• [Datos para localizar palabras y elementos]
════

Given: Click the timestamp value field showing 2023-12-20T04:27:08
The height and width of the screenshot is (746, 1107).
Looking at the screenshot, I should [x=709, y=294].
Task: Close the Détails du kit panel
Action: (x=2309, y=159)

════

• [EN QUÉ CONSISTE] Extrae todas las líneas de los ítems y reprodúcelas tal cual, sin alterar ni un carácter.

• [RESPUESTA AL EJERCICIO]
Given: Click the timestamp value field showing 2023-12-20T04:27:08
The height and width of the screenshot is (746, 1107).
Looking at the screenshot, I should [x=709, y=294].
Task: Close the Détails du kit panel
Action: (x=2309, y=159)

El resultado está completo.